Dao-AILab / flash-attention

Fast and memory-efficient exact attention
BSD 3-Clause "New" or "Revised" License
13.29k stars 1.2k forks source link

Variable memory allocation with varlen kernels #1011

Open CodeCreator opened 2 months ago

CodeCreator commented 2 months ago

Hey!

I'm a big fan of the flash attention varlen kernels, and they are fantastic for saving the memory & compute of pad tokens.

When training with fixed batches of N tokens, I've noticed that the memory will vary substantially depending on cu_seqlens and max_seqlen.

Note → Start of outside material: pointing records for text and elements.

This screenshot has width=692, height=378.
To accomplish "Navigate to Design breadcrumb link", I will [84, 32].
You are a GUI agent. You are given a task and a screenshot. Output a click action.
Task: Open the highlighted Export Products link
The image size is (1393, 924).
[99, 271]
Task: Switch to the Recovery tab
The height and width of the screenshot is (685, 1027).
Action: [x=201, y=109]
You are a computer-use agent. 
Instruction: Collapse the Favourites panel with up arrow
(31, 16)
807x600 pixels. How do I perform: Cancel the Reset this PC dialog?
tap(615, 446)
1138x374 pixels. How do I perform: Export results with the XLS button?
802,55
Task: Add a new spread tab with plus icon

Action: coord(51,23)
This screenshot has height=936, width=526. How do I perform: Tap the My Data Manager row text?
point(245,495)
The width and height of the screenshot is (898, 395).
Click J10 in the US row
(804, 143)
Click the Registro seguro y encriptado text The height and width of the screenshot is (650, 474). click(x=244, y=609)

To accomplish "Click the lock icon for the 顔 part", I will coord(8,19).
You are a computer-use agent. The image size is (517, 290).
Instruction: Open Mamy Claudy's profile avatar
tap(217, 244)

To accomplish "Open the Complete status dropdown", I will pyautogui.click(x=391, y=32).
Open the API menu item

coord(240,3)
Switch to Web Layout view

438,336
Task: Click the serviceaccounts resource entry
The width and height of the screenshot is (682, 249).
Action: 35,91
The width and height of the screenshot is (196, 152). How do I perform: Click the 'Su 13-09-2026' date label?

I suspect this is due to the allocation of the softmax_lse in a padded format ([num_seqs, num_heads, max_seqlen]) in https://github.com/Dao-AILab/flash-attention/blob/main/csrc/flash_attn/flash_api.cpp#L655, which introduces padding again for shorter sequences.

I wonder how feasible it would be to store the softmax_lse in an unpadded format ([num_tokens, num_heads]) for the varlen kernel (at least for storing activations for the backwards pass).

Do you think that this would achieve approximately constant memory use when training with batches of fixed number of tokens? Thank you!

tridao commented 2 months ago

There's a PR for that, will be merged soon.